**SELECTED EXTRACT:**
== Segment start ==
We have essay contests with scholarships that come from our foundations. Instead of an oratorical contest, we have communication contests for the deaf and hard of hearing. The adapted version of an oratorical contest that can be done with sign language or with adaptive hearing. These are all just a few of the many different programs that are available to clubs to host. Like I said, they’re not required to do any of them. We have the staff base and then we have an international volunteer base. I’m currently in the process as president-elect, so our term begins October 1st, of creating my committees from things like the programs that I was just describing to marketing and all these other things. So they are then volunteer based committees with a staff liaison that helps pull things together in a more professional way.
Stormy Bell (09:30): Okay. That sounds cool. How many volunteers, I guess, internationally do you have?
Tracy Huxley (09:38): We’re at about 60,000 right now. We are, like I said before, just over 30 countries. I think it’s somewhere around 35 countries in the world. We’ve just created a new district that over 40 clubs we’ve built so far in the last few years. Nepal has over 40 clubs right now, and they’re going so strong. Our mission statement up by providing hope and positive vision to bring up the best suits very well to the Nepali way of life, namaste, and bringing peace and living in a harmonious way. They have really wrapped their arms around becoming optimists and spreading optimism throughout their communities. It’s a very beautiful marriage that’s happened when we tapped into that country. It’s a wonderful thing.
Being an optimist, whether it’s an optimist with a capital O as I consider myself and those card carrying Optimist members of Optimist clubs or being an optimistic person carries its own advantages. Optimists, people who are optimistic, are scientifically known to live longer, healthier, happier lives. We actually live, I think it’s two point something extra years over the average person when you live an optimistic lifestyle. I almost shy away from using that term of glass half empty, glass half full because to be optimistic is to have a positive outlook on the future. To see the hope and the positive vision in situations when you might more naturally go into the dismal side of things. You look for a silver lining and you look for an opportunity and an opening to make change or to change the course of a negative situation. That’s the way I see it.
== Segment end ==
**PROMPT:** Write the next part of the interview about Optimist clubs, starting right after "That's the way I see it."

**SUPPLIED MATERIAL:**
== Segment start ==
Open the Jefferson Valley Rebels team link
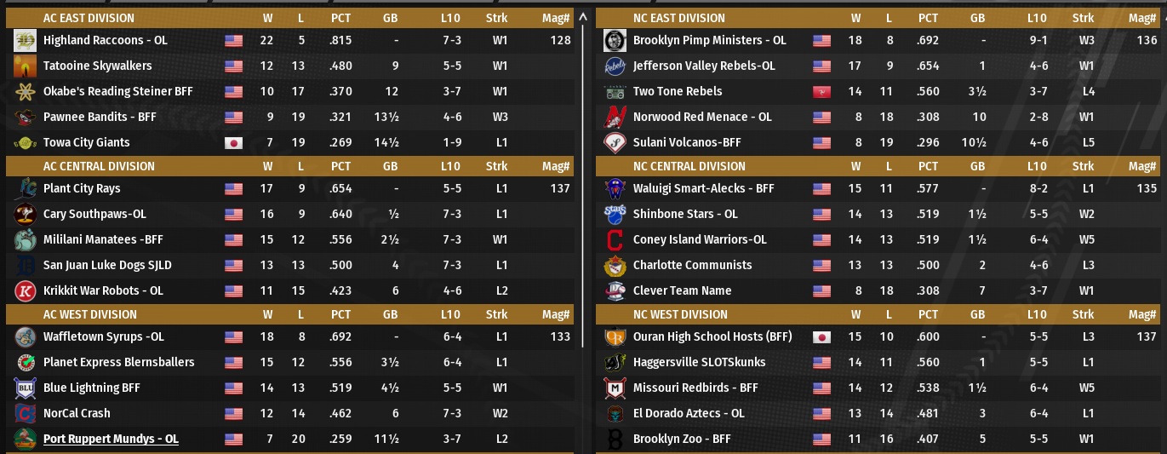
== Segment end ==
**EXERCISE OUTPUT:**
Tracy Huxley (11:36): I took an EQ test last year, emotional intelligence, and it was very sur- not surprising at all. It should have been surprising to me that my weakness is that I’m overly optimistic. When presented with a video at one point of a kid that was actually being mean to another child, I didn’t see it that way. I thought he was trying to be helpful, where everybody else in this demo group saw the mean child. I was like, oh, no, I thought he was okay. Yeah, I guess he must’ve been mean. That’s overly optimistic. I was like, well, then make me the president of the Optimist. So here I am!
Stormy Bell (12:17): I’m sorry. That’s funny.
Tracy Huxley (12:21): There’s your blooper. There’s a blooper for you. I have another one, don’t worry.
Stormy Bell (12:27): Oh good! You’ve shared that your dad was like a founding member back in, was it 1983?
Tracy Huxley (12:37): Of my club, yes.
Stormy Bell (12:38): Of your club. What drew him to the Optimists? Because this set the foundation for you coming in, so what drew him to it?
Tracy Huxley (12:47): It really did. I think we all probably look back to our parents and ask ourselves you know which one are we more like? Whether you look like them or you act like them. I am almost a carbon copy of my father. Thank God some of those crazy things that he has, I go to my mom’s side. My dad has always been an extremely giving person. I remember before the Optimist club was created in our community when we had first moved into the house that they still live in, so I was very young. He went around the neighborhood collecting funds on Canada Day so they could have, in the middle of our subdivision, fireworks go off. He was already out there doing these little things to make where he lives a more enjoyable place to be. Whether it was just for the kids or whether it was for everyone. It really, really was no line there. I mean, fireworks are for everyone, right? When the community was starting to build this Optimist club, that was a natural fit for him. When people heard a little bit about Ron Huxley, they were like, oh, well we gotta go ask this guy.
Now I will absolutely date myself. I was six years old, six or seven years old when the club was built so I knew nothing else. It was much like my love for public speaking and my ability to stand up and my desire to take the butterflies that you feel and make them excitement versus nerves. I learned that from watching my dad. Little did I know my dad was extremely nervous, but he never gave that vibe off. I just thought, yep, this is what you do. This is the shoes I fill. You go up, you stand in front of a podium, you make people laugh, and you give them wonderful, heartfelt words. I only learned later in life that when he started doing that, he was terrified, but he didn’t share the terrified feelings with me so I didn’t take them on.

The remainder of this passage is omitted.